Avrupalı devletlerin okyanuslarda kızışan emperyalist paylaşım mücadelesine seyirci kalıp kendisini “Mavi Vatan”ına hapseden Osmanlı Devleti, okyanuslara çıkmazsa emperyalizmin, kendisini de denizden istila etmeye çalışacağının daha henüz farkında bile değildi.

15. yüzyılın sonlarında Akdeniz’in ticaret yolları mücadelesinde nefessiz kalan Portekiz, Afrika’nın batı kıyılarını güneye doğru takip ederek; İspanya ise, ucu bucağı henüz bilinmeyen Atlas Okyanusu’nda batı rotasını izleyerek şanslarını denemişler ve emellerine ulaşmışlardır.
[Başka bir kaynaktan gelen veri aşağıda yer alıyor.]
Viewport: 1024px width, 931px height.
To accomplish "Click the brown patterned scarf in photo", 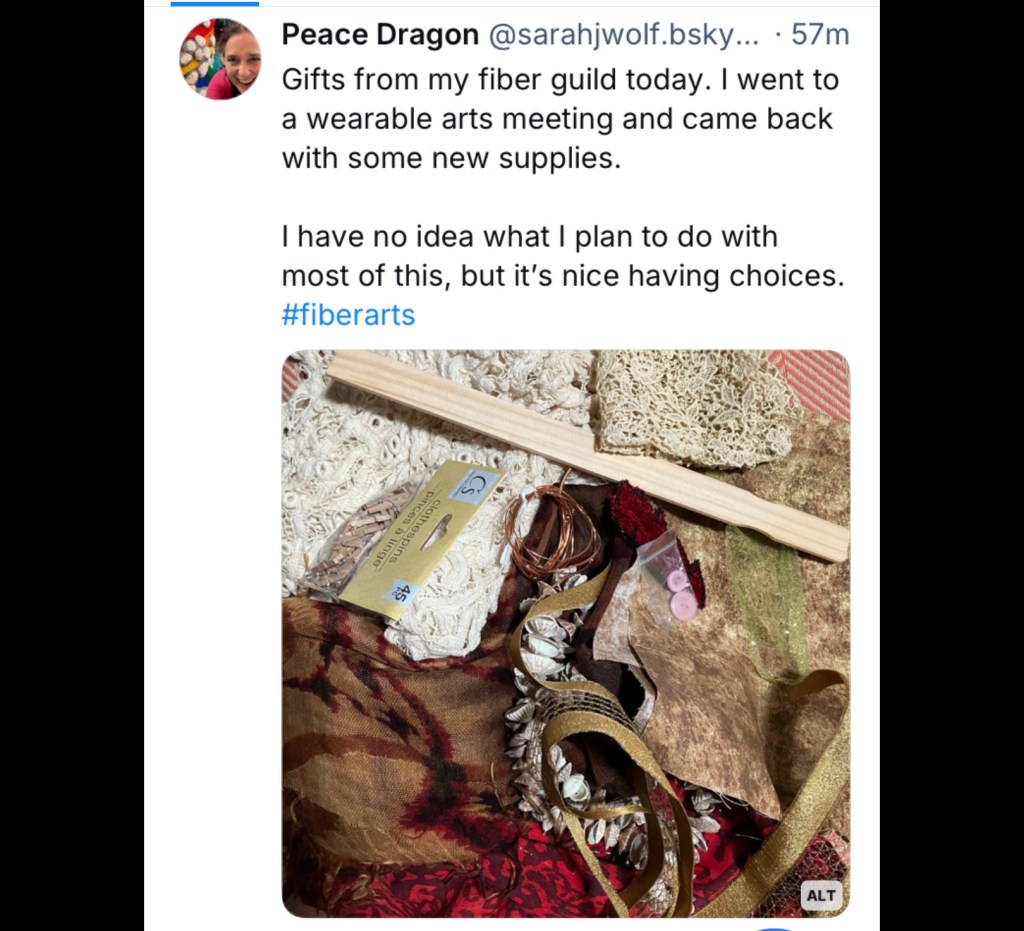I will [x=390, y=720].
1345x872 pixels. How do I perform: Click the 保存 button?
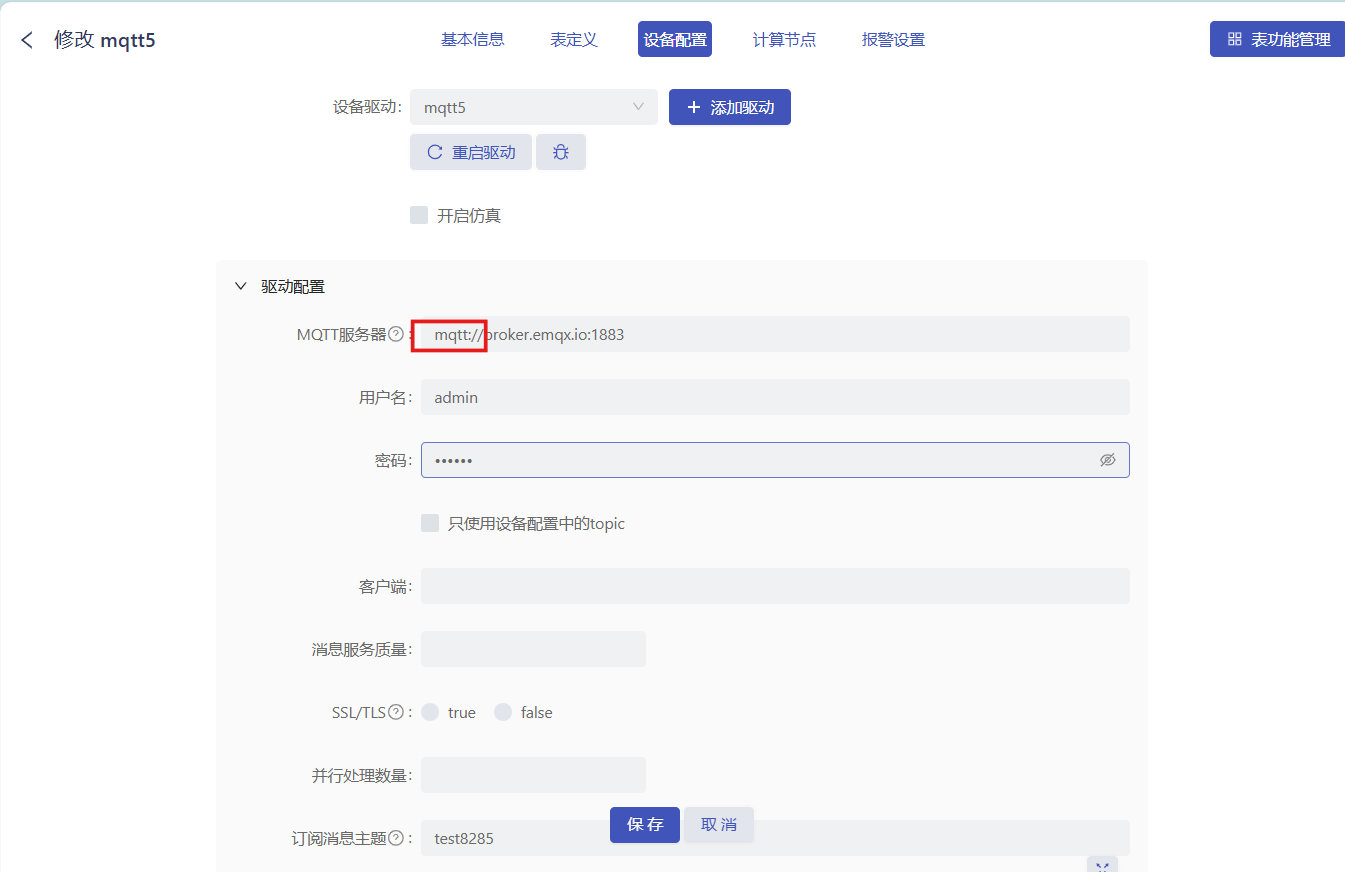point(645,825)
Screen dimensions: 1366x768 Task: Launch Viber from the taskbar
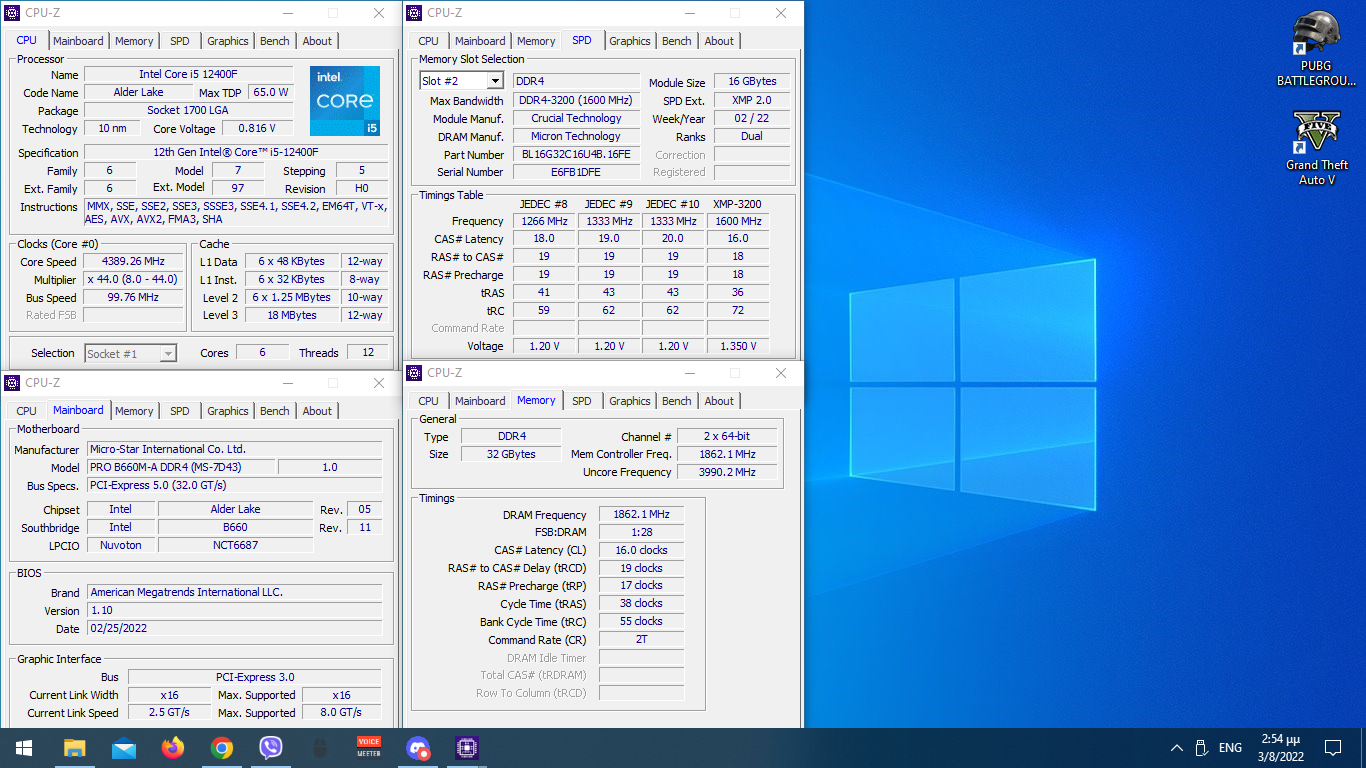click(x=271, y=748)
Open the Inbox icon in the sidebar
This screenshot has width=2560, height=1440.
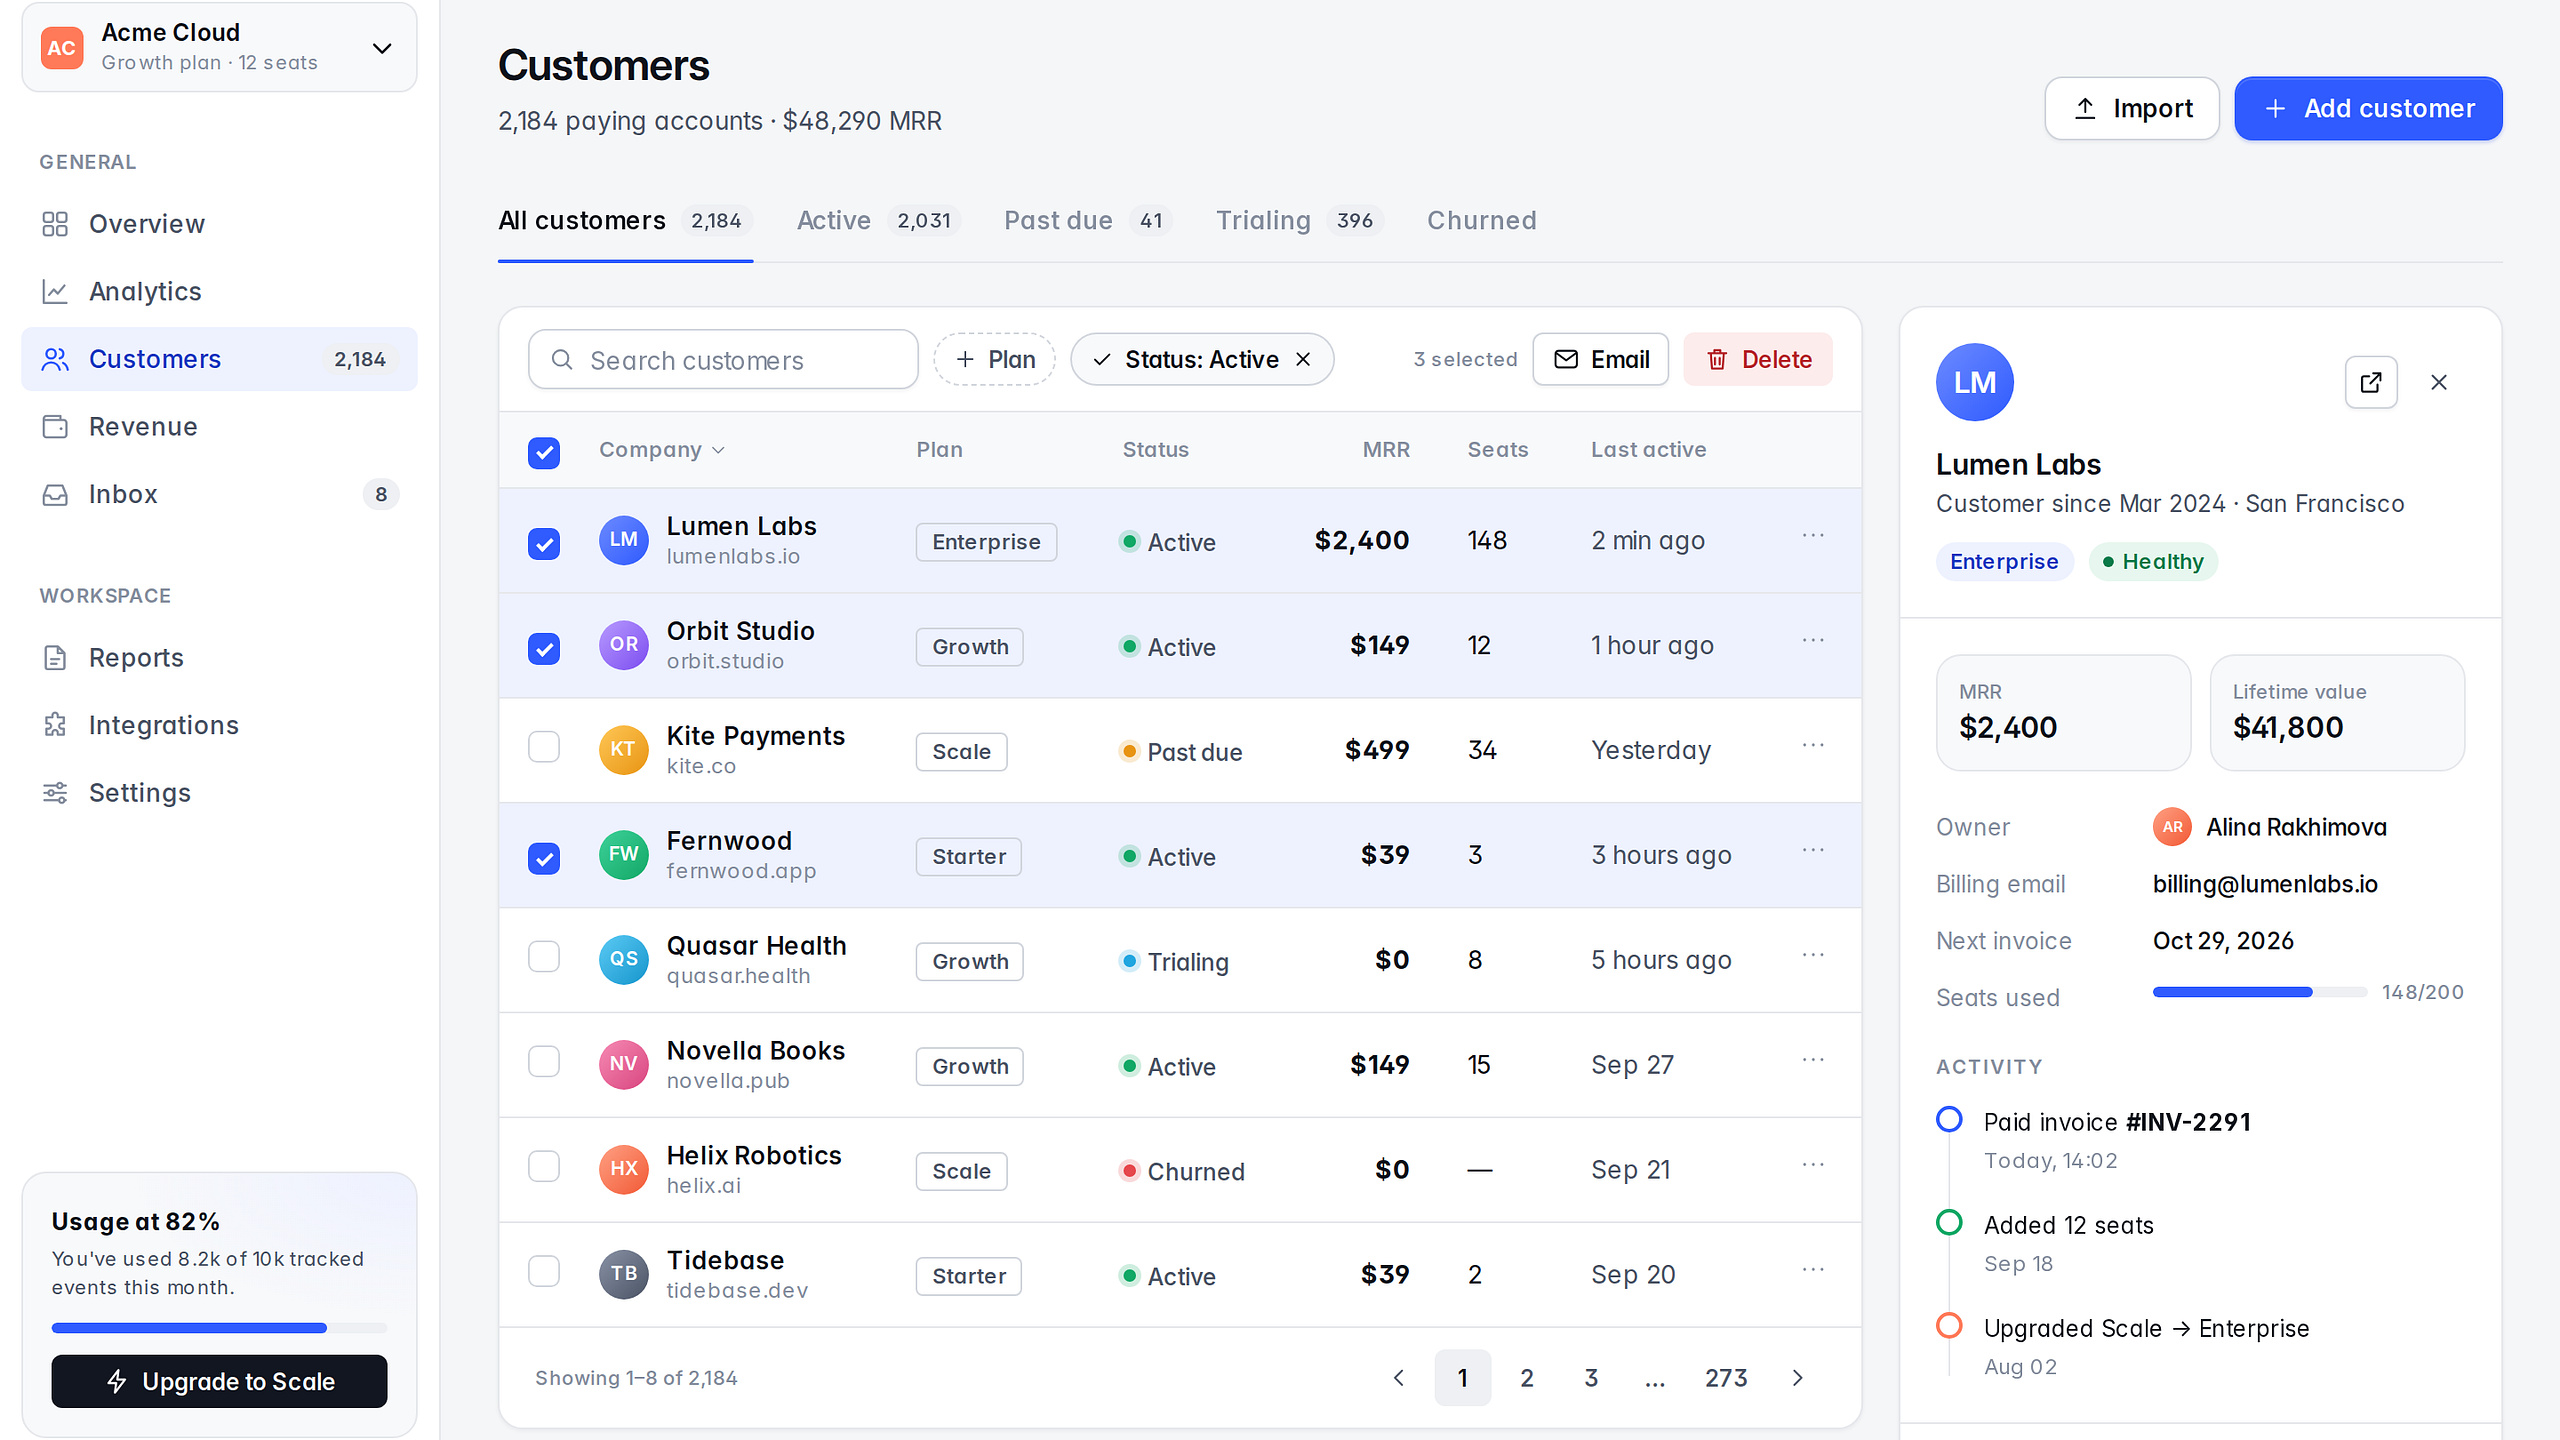55,494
17. ve 18. yüzyıllarda İspanya, İngiltere, Fransa ve Hollanda okyanuslarda kıyasıya mücadele ederken, Osmanlı Devleti’nin kendisi gibi Doğu Akdeniz’den ayrılmamakta direnen Venediklilerle uzun süren “Mavi Vatan” mücadelesinde epeyce zorlandığını söylemeliyiz. Çünkü, sıçrama yapan deniz teknolojilerini çok iyi takip eden ve altyapılarını geliştiren Venedikliler karşısında Osmanlı Devleti, normalin çok üstünde şehitler vermeseydi “Adalar Denizi”ni bile kaybedebilirdi. Ayrıca, Doğu Akdeniz’e yeniden dadanan Katolik korsanların, hatta nehirlerden çıkarak Karadeniz kıyılarında etkili olmaya çalışan Kazak korsanların karşısına çıkan Osmanlı Donanması’nın bu dönemde büyük performans açıkları verdiğini de belirtmek zorundayız. 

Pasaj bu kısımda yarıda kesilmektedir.